Perché all’inizio volevamo fare un concept sull’esperienza del sogno: quella sensazione di essere coinvolti un secondo prima in una situazione e quello dopo in tutt’altro posto a fare l’esatto contrario. Credo sia derivato dai discorsi che abbiamo fatto, abbiamo avuto molto tempo per sederci e parlare. Molti di noi erano in fissa con David Lynch, io ho guardato per la prima volta in vita mia Twin Peaks. Nella terza stagione c’è quella puntata… Gotta light? mi ha proprio lasciato a bocca aperta!

Tornerete in Italia a novembre…

Sì, non vediamo l’ora. Anche perché ci abbiamo suonato solo una volta, a Bologna nel 2015!

Negli ultimi anni sempre più band irlandesi stanno avendo successo oltre i confini nazionali. C’è qualche ragione particolare secondo te?

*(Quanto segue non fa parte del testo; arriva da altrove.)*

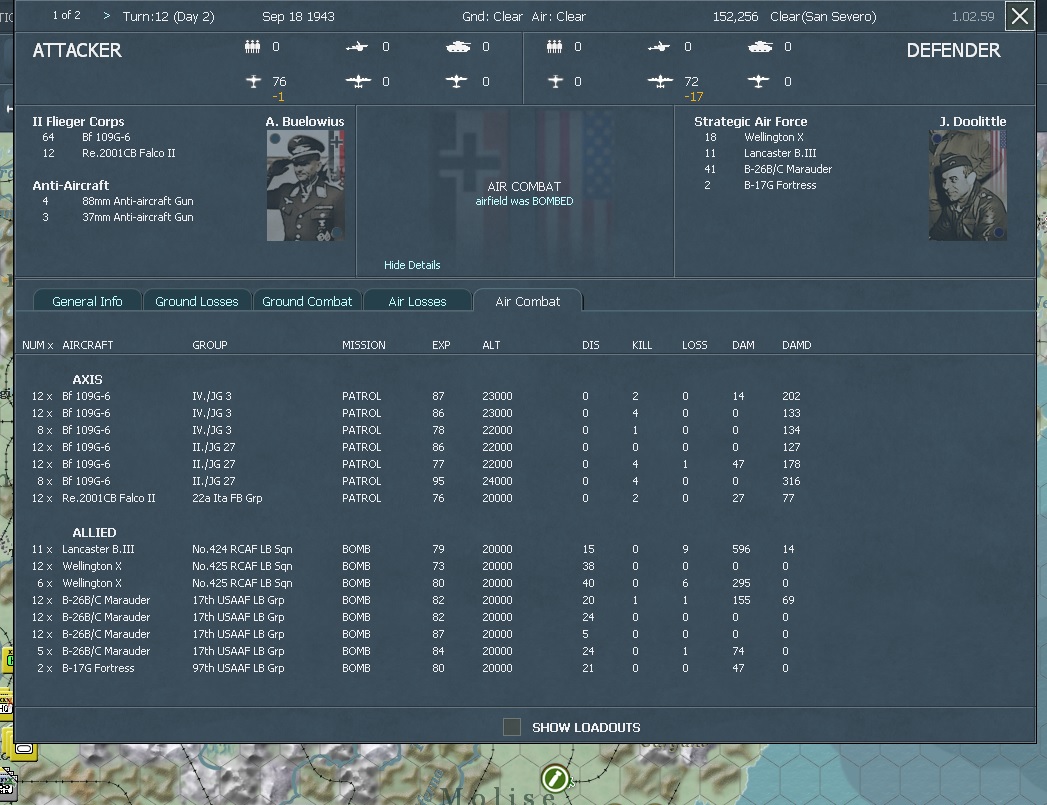This screenshot has height=805, width=1047.
Task: Click the defender fighter icon
Action: 659,46
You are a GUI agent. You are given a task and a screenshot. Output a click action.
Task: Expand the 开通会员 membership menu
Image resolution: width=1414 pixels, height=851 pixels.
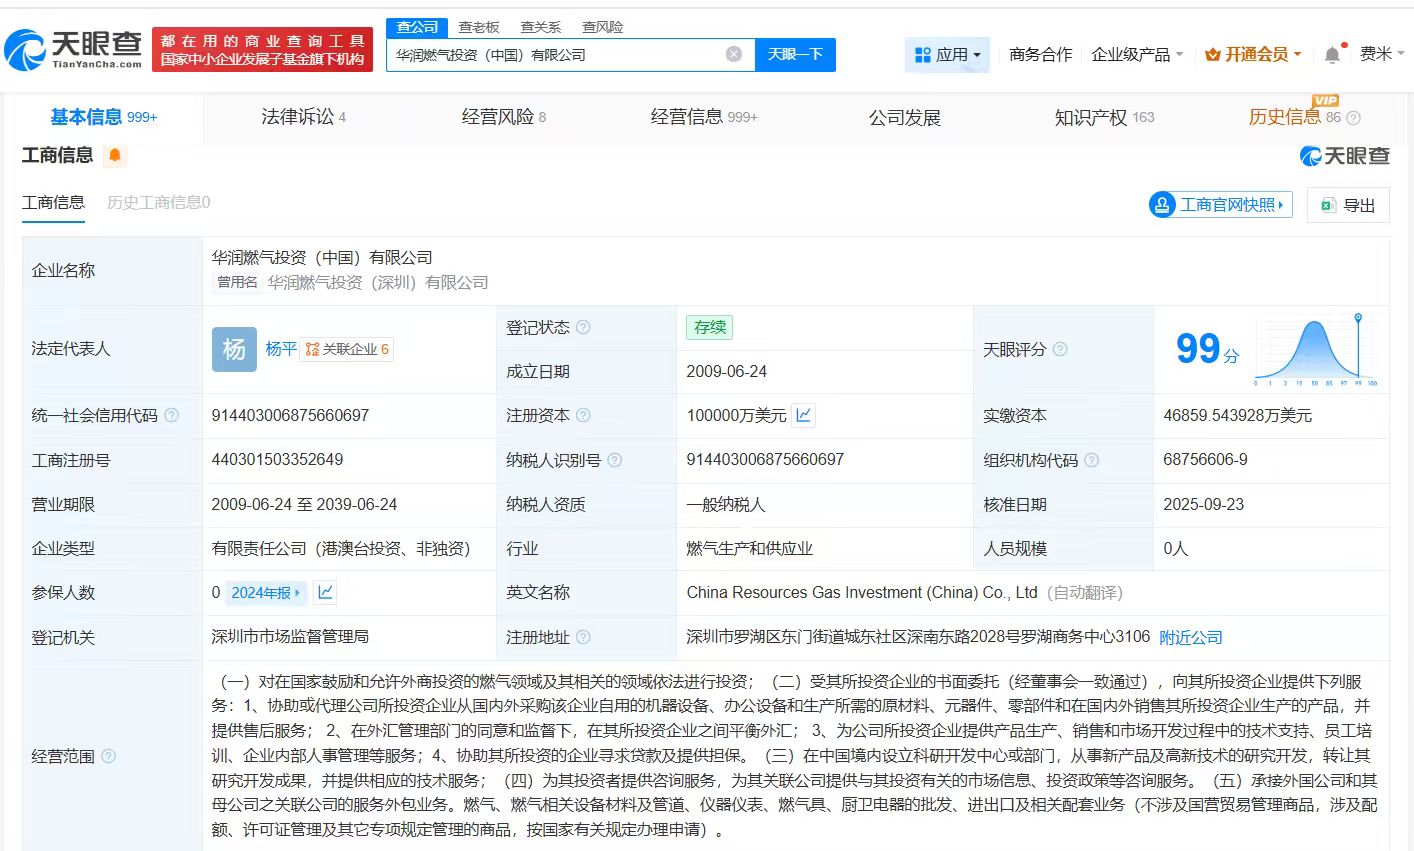(x=1253, y=55)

Non saprei. Credo sia legato all’effetto domino che si crea quando un band ha dei riscontri, allora viene naturale pensare: “Posso farlo anch’io!”. Quando eravamo più giovani le band irlandesi dovevano necessariamente spostarsi a Londra, non credo che adesso sia più necessario per chi suona.

Com’è il tuo rapporto con la irishness?

Mah… penso sia prevalentemente legata allo humour. Troppo spesso gli irlandesi vengono ritratti in maniera caricaturale, ovviamente siamo molto più complessi!

Ho letto poco tempo fa Supersonic, il libro sugli Oasis. A un certo punto loro, di origini irlandesi, dicono qualcosa del tipo “gli irlandesi fanno tutto in grande. Se bevono, fanno grandi bevute. Se cantano, lo fanno non risparmiandosi”.

[Ride, ndSA] Beh, la musica e il racconto sono parte integrante della nostra cultura. Abbiamo, poi, una grande tradizione culturale, e siamo anche sanguigni. Perciò posso confermarlo!